Hemen yanı başımızda sürüp giden Rusya-Ukrayna savaşına ek olarak ABD, Batı ve Rusya’nın bölgemiz özelindeki yüzyıllık planlarının, pusuda bekleyen İran’ın, her an fırsat kollayan PKK’nın ve Batı’daki ağababalarına güvenip Ege ve Akdeniz’de her şartta gerginliği tırmandıran Yunanistan’ın tutumları bir yandan bizi anlık değişen gündeme dair tetikte tutarken diğer yandan da bölgenin istikrarına yönelik çok farklı stratejiler geliştirmeye sevk ediyor.
Kırk çeşit tilkinin cirit attığı ve her bir gelişmenin ülkemizin sosyal, ekonomik ve siyasi istikrarını tehdit ettiği bir coğrafyada güçlü ve güvenli bir şekilde geleceğe yürüyebilmek oldukça zor bir durum. Türkiye bu istikrarsızlığı istikrara tebdil etmek adına baş döndürücü bir diplomasi trafiği yürütüyor ve bıkıp usanmadan geleceğe kendi ayakları üzerinde güçlü bir şekilde yürüyebilmenin yapı taşlarını örüyor. Millî İstihbarat Teşkilâtı Millî Savunma Bakanlığı ile koordineli olarak sınır içi ve ötesinden ülkemize yönelik terörü tarihten silebilmek adına nokta operasyonlara hız vermeden devam ederken Dış İşleri Bakanlığı bunların ve olması muhtemel daha geniş çaplı operasyonların alt yapısını oluşturmak adına sınır komşularımıza günübirlik ziyaretler yapıyor.
Hakan Fidan, farkını fark ettiriyor.
Ev alma komşu al, diye bir atasözümüz olmasına rağmen komşuluk ilişkileri açısından dünyanın en bahtsız ülkelerinden birisiyiz. Yunanistan, Türk korkusu yüzünden sağlıklı düşünmekten mahrum. Irak ve Suriye kendi topraklarına sahip çıkmaktan aciz. İran, kendisine yönelik ambargolardan dolayı nefes almakta zorlanırken bile bölgeye yayılma stratejisini elden bırakmıyor. Karadeniz sınırımızda fiilen devam eden bir Rusya- Ukrayna savaşı var. Böyle bir ortamdan olumsuz etkilenmemek mümkün olmadığı gibi bu gelişmelere alternatif siyaset üretmek ve diplomasi yürütmek de zor zanaat.
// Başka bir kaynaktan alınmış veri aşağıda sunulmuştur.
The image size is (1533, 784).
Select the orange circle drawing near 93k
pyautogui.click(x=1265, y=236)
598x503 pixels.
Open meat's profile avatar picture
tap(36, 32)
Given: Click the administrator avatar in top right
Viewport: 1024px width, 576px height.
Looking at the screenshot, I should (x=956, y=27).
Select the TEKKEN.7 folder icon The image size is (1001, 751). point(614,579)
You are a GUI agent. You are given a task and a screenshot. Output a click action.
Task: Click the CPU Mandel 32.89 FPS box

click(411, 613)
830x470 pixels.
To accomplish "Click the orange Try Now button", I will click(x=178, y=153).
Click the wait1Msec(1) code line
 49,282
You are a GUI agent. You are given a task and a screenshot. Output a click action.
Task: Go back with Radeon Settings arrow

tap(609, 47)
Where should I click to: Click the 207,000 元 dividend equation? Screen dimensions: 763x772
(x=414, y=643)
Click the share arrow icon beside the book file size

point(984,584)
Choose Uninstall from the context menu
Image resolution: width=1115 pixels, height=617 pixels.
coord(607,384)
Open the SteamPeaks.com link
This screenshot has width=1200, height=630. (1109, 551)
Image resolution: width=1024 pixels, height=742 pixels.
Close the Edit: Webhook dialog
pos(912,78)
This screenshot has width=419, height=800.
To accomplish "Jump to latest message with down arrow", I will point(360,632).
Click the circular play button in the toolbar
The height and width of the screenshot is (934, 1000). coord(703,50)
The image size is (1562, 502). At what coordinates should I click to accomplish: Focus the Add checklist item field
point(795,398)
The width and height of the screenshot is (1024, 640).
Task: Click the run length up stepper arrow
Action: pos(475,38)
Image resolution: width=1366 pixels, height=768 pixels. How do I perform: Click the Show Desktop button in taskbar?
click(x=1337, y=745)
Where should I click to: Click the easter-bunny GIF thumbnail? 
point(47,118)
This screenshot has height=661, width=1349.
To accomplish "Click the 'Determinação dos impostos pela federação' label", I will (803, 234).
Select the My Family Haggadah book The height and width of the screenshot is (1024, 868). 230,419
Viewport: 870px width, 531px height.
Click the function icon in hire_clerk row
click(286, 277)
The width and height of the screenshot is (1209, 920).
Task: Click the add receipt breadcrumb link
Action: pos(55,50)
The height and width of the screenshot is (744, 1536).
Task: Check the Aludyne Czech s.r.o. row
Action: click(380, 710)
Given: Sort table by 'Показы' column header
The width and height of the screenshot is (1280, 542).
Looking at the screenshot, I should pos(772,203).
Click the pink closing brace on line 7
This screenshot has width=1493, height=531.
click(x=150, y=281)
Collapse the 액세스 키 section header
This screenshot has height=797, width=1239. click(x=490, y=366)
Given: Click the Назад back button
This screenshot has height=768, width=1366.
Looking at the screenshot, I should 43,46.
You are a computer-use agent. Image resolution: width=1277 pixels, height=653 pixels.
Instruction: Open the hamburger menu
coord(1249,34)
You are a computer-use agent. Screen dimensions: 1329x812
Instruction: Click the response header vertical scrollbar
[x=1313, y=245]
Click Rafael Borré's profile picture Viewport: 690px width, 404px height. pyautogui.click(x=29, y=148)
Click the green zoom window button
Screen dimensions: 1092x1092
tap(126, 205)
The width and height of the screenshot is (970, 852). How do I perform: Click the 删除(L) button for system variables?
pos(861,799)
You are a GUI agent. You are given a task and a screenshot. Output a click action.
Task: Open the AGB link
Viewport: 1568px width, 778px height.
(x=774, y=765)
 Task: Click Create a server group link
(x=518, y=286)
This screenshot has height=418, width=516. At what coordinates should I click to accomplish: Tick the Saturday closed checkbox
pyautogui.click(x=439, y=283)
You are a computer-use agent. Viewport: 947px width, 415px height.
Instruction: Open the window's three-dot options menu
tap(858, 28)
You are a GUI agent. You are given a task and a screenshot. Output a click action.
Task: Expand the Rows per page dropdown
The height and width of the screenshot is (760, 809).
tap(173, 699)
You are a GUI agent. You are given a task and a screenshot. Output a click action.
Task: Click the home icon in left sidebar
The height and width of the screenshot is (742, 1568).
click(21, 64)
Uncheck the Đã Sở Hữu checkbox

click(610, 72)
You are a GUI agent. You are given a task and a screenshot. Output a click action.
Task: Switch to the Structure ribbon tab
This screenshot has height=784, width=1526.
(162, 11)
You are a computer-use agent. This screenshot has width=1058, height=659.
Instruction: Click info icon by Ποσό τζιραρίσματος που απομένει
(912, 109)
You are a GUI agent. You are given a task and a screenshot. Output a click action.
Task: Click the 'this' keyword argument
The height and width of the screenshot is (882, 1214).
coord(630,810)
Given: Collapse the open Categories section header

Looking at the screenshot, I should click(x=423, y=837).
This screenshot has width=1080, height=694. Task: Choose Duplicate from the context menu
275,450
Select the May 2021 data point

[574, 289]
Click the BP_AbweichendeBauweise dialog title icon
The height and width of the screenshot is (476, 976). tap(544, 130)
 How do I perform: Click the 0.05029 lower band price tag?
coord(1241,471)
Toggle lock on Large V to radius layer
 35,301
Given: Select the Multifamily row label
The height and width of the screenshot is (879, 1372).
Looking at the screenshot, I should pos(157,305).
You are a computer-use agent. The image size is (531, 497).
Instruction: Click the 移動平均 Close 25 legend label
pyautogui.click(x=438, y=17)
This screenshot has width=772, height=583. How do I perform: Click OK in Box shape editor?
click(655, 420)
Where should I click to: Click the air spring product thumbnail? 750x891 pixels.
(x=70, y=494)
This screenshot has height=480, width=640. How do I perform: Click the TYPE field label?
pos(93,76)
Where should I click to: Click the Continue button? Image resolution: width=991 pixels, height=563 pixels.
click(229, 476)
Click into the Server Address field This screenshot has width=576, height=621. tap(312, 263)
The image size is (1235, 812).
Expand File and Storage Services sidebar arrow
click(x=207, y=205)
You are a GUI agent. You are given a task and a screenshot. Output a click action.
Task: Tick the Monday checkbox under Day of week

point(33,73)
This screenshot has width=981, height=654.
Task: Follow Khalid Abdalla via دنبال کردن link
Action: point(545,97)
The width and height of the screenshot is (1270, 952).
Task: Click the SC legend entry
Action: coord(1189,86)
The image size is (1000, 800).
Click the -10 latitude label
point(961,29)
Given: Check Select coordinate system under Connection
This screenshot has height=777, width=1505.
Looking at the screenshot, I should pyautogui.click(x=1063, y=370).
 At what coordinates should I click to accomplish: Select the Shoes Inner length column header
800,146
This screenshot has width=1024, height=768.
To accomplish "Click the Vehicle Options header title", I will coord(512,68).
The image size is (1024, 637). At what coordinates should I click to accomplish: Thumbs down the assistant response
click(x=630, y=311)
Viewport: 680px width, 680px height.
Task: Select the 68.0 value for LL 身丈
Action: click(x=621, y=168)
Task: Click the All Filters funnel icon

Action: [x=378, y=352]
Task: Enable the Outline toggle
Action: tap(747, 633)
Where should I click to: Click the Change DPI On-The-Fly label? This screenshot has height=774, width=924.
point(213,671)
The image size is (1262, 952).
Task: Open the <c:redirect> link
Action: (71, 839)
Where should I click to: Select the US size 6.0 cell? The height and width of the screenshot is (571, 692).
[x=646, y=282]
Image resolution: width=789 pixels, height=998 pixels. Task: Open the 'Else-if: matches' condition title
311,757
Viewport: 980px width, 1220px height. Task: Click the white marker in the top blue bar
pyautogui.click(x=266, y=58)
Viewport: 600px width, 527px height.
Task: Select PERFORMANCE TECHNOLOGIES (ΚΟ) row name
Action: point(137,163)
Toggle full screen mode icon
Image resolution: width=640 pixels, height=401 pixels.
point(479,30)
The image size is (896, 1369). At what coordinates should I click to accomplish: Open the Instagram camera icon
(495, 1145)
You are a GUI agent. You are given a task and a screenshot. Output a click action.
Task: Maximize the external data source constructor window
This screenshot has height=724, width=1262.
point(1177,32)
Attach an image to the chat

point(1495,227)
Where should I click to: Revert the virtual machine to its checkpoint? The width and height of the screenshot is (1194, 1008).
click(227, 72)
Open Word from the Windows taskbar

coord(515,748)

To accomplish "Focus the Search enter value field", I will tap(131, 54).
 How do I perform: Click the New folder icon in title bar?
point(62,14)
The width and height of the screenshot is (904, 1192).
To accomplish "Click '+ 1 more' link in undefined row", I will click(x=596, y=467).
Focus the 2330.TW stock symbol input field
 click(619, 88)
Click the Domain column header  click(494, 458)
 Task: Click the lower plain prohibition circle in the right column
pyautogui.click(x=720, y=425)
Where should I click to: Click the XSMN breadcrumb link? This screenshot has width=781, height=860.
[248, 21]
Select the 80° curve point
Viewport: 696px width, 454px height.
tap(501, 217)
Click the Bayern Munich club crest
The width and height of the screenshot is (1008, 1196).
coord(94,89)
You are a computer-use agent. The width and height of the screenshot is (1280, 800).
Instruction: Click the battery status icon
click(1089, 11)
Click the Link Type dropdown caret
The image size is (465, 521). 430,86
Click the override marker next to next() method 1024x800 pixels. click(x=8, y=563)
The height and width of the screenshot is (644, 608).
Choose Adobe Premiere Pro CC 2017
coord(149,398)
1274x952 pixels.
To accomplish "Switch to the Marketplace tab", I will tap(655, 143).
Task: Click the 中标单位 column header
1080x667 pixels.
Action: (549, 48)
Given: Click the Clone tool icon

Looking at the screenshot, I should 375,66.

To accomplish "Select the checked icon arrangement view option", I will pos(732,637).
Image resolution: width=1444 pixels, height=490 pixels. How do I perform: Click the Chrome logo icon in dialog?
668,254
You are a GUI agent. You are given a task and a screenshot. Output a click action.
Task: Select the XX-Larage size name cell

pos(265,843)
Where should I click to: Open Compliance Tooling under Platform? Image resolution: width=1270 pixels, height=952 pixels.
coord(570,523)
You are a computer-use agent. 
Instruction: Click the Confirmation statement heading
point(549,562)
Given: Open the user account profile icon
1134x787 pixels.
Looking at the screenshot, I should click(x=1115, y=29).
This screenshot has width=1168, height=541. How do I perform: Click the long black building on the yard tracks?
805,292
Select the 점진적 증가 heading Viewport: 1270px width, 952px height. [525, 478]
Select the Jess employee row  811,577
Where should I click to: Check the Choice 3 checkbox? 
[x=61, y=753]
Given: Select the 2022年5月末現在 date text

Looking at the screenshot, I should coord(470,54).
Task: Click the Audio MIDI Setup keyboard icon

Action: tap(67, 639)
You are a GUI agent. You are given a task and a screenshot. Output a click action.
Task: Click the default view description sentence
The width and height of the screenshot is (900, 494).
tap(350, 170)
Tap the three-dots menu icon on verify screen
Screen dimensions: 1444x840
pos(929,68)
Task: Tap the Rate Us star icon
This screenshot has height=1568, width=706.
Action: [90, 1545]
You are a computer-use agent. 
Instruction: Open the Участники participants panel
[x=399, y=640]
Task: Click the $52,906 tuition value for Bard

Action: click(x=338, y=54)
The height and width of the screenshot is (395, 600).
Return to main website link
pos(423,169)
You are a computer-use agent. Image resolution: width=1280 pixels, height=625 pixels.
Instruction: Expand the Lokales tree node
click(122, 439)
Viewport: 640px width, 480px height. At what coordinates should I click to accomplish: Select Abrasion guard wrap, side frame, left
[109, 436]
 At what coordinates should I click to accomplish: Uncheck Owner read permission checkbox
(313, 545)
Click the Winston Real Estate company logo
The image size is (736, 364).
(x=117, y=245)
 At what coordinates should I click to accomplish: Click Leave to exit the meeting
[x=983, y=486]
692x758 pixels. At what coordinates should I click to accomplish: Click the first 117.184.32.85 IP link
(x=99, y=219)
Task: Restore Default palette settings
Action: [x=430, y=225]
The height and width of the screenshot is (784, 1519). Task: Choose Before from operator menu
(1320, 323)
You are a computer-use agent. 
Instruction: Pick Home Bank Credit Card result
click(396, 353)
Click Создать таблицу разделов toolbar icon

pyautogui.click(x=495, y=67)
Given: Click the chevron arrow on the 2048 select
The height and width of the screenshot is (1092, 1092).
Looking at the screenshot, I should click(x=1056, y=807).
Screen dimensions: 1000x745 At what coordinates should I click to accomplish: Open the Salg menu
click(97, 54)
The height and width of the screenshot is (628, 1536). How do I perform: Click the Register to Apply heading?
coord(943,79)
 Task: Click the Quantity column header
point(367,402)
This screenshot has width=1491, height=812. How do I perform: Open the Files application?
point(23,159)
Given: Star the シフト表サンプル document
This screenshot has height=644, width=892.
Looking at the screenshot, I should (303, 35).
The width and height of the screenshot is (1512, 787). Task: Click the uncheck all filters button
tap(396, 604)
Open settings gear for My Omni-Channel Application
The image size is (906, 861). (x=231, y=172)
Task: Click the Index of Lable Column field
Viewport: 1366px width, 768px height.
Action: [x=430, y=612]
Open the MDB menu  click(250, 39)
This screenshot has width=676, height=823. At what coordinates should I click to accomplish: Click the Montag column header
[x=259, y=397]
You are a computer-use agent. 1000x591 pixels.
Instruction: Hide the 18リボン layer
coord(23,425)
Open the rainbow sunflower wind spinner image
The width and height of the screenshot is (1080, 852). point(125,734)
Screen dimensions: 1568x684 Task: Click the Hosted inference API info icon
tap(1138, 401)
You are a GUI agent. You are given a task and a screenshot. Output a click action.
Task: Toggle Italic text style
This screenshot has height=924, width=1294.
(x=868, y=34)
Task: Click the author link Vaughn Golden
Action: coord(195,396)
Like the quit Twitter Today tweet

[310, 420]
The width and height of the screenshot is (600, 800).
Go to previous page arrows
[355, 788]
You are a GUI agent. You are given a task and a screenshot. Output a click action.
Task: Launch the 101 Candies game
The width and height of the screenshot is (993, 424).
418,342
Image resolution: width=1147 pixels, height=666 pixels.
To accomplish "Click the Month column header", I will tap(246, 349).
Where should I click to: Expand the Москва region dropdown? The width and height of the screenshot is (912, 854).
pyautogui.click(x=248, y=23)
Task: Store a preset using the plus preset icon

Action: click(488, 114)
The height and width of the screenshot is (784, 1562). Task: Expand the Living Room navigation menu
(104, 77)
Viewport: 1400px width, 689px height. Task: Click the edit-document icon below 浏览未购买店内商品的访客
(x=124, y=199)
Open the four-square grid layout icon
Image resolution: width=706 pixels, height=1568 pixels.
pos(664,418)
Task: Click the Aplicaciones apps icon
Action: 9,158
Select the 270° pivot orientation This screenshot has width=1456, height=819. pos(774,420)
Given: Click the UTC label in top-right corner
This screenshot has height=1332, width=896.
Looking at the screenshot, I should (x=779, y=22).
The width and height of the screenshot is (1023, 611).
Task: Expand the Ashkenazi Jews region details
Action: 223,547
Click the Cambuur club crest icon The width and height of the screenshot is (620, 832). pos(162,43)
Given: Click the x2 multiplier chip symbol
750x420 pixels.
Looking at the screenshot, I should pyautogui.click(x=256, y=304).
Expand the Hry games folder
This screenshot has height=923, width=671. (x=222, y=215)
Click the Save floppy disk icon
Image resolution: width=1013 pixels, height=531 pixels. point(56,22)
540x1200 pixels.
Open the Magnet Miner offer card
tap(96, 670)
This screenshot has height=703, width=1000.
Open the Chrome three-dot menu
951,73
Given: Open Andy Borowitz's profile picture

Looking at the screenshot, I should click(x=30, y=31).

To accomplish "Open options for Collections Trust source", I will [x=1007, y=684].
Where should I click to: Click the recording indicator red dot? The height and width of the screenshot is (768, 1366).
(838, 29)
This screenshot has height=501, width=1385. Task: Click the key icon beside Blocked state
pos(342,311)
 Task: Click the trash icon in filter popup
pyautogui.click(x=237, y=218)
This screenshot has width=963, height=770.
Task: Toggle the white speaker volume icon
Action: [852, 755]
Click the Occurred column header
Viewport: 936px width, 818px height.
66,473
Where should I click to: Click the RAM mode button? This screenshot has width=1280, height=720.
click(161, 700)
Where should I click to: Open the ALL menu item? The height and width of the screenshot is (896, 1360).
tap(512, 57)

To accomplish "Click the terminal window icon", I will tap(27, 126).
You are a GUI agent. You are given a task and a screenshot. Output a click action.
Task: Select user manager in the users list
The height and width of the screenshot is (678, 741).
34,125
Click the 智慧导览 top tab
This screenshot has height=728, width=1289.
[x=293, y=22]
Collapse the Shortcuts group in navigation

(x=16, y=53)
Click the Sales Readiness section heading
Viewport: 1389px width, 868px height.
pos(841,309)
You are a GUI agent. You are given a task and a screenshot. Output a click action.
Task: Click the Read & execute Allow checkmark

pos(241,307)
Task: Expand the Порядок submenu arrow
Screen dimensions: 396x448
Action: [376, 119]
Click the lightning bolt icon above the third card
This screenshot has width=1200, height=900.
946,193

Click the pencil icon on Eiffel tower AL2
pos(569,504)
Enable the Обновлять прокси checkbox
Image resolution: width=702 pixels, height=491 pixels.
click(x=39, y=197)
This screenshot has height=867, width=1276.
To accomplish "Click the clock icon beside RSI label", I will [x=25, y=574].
Türkiye bu zorluğu sahip olduğu büyük devlet tecrübesiyle göğüslüyor ve ürettiği güçlü alternatif siyasetle de aşmaya çalışıyor.
Dışişleri Bakanı Hakan Fidan’ın kısa süre içerisinde sınır komşularımız Irak, Ukrayna, Rusya ve İran’ı ziyaret etmesi, olmuş bitmiş olayların müzakeresiyle ilgili değil olması muhtemel gelişmeler üzerine atılacak adımların görüşülmesine yönelikti. Bu da Türkiye’nin kendi bölgesine dair gelişmeleri henüz vuku bulmadan öngördüğünün ve buna yönelik yapılacak hamleleri en ince ayrıntısına kadar planladığının açık kanıtıdır.
Hakan Fidan’ın Irak ve İran ziyaretini, ABD ve Batı güdümlü PKK terör örgütüne yönelik ortak mücadele çağrısı olarak değerlendirebiliriz. Ukrayna ve Rusya ziyareti ise hem insanlığın hem de Türkiye’nin geleceği açısından çok önemli şifreleri içinde barındırıyordu.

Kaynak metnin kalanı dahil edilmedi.